Start of Records supplied
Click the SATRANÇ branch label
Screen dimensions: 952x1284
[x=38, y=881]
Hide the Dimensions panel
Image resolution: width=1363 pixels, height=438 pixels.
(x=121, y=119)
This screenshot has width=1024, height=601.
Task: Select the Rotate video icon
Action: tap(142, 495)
End of Records supplied
Start of Records supplied
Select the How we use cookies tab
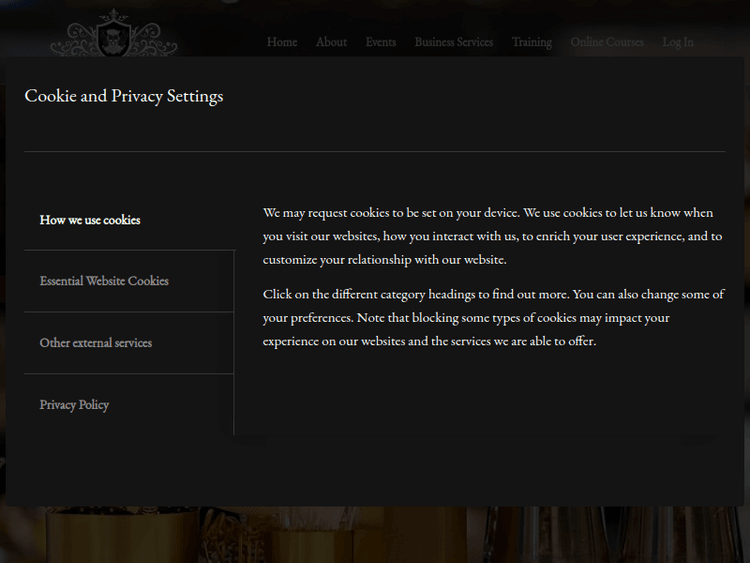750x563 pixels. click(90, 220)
End of Records supplied
Description of the task
Within the data above, the lines from the one with "Click the SATRANÇ branch label" to the one with "Hide the Dimensions panel" must be repeated exactly; no other line belongs in the answer.

Response to this task
Click the SATRANÇ branch label
Screen dimensions: 952x1284
[x=38, y=881]
Hide the Dimensions panel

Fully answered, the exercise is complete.